6. Table 3 could be better organised to parse all the different numbers and better formatted. The best Elo rating in each column could be highlighted, for example. Some value could also be computed to determine the best agent overall (or overall performance). The baseline (AlphaZero) could also be highlighted; other Elo ratings could be displayed in terms of this rather than raw numbers for clearer presentation too (e.g. -1332.2 for Random and -234 for AlphaViT L4 LB in Connect4). Some colour-coding could also help, as would separating sections of the agents (e.g. grouping all AlphaViT, then AlphaViD, then AlphaVDA, then baseline, then other agents included, with spacing in-between). In its current format this table is really not digestable.

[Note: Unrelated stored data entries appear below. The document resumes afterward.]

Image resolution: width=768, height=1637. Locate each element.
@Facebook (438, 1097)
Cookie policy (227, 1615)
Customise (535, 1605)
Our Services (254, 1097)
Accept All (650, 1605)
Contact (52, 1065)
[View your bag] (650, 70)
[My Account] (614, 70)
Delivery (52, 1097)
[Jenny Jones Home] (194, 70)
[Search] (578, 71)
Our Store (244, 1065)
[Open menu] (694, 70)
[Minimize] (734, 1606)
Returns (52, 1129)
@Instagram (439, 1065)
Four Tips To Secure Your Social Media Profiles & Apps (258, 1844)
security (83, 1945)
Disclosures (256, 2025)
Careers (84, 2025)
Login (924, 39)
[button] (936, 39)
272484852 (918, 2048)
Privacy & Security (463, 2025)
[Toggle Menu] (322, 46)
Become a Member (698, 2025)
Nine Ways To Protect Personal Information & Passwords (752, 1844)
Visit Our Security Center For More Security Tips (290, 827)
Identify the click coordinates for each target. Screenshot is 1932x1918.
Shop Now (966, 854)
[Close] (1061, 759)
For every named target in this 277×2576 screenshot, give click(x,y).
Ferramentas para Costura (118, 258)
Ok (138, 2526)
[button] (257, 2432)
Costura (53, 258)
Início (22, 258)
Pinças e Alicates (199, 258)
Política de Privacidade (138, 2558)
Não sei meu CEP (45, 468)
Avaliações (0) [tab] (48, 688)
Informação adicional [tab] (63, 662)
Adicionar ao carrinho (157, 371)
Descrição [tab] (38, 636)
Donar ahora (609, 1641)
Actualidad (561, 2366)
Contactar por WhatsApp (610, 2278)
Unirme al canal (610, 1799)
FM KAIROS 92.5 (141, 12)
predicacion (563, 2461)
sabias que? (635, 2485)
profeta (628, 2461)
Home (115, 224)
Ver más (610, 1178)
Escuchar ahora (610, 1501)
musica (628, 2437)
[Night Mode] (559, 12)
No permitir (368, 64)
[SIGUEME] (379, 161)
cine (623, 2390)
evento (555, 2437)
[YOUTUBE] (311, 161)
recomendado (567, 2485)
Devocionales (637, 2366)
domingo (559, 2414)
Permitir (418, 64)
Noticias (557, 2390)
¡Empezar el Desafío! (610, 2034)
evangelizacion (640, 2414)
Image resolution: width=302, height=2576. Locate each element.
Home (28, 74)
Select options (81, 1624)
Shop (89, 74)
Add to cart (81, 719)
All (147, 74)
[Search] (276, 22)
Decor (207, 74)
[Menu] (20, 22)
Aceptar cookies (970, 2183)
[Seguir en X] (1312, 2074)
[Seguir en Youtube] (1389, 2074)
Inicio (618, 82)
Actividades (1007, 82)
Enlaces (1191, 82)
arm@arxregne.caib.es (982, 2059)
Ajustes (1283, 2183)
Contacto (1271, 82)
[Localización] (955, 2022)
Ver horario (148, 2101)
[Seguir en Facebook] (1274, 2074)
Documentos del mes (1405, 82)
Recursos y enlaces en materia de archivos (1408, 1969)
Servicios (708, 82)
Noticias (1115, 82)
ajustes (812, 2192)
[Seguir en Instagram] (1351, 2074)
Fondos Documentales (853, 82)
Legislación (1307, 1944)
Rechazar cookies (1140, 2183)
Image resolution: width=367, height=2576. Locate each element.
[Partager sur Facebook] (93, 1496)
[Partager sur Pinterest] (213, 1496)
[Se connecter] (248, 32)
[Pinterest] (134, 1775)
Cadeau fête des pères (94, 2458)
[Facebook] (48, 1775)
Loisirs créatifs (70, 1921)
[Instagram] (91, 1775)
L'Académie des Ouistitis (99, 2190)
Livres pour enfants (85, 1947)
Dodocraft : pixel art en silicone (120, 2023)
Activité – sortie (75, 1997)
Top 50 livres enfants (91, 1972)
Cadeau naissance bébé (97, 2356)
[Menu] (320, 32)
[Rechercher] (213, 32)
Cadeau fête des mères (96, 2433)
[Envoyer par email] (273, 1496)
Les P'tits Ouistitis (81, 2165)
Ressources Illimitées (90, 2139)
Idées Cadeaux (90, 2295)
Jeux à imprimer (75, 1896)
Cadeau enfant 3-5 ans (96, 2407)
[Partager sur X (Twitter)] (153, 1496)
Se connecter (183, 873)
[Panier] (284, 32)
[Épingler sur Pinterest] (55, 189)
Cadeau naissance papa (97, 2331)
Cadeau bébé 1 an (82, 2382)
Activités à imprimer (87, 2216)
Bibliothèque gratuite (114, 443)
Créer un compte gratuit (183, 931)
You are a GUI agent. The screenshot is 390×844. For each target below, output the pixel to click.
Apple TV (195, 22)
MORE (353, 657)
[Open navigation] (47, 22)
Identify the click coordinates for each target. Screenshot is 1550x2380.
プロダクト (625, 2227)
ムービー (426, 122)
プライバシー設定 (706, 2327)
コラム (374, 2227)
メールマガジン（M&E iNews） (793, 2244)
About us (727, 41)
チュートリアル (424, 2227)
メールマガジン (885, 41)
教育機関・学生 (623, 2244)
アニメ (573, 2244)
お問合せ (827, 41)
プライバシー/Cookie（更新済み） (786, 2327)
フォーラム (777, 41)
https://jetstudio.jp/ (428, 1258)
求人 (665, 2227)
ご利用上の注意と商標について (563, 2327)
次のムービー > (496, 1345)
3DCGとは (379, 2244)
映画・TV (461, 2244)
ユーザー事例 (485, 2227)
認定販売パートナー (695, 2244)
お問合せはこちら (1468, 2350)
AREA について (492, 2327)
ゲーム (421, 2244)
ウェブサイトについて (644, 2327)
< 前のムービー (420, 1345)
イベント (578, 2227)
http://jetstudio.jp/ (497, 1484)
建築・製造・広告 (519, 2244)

7. Some indication of human performance in all of these games could also be given. In the discussion there are mentions of 'strong' performance, but what does this really mean? Where do you draw the line for 'strong' or 'weak' performance? Unclear analysis. This is also rather shallow, with some conclusions drawn without a strong basis. Most of the discussion summarises results in the table rather than trying to interpret it.
8. The 'Multi' agents are tested on the same games seen during training and report better performance, is this not explainable through overfitting? How do they perform on different games?
1. The research carried out is original and within the scope of the journal. The research question is well defined, relevant & meaningful. It is stated how research fills an identified knowledge gap.
2. As detailed above, there is not enough information given on methodology to allow result replication, and several choices raise questions on the technical rigour of the experiments as well as the validity of the results.
Enough data is provided, but the results are not clear and validity cannot easily be assessed given lack of detail in methodology description. Conclusions are clear, but several are drawn without a strong basis. Limitations could be better discussed.
1. "AlphaViD, and AlphaVDA" - acronyms not defined before use in abstract.
2. "for calculating 129 value and move probabilities, as shown in 3" - unclear what '3' is.
3. "MLP (NLP_p)." - I guess that's MLP_p
4. Equations should be referred to in text appropriately.
5. "This study evaluates the performance of AlphaViT and AlphaViD across six games:" - 3 games are listed, each with 2 board sizes. This is more precisely recapped in Section 5.
6. Figure 4 has a lot of overlapping lines, making it hard to understand.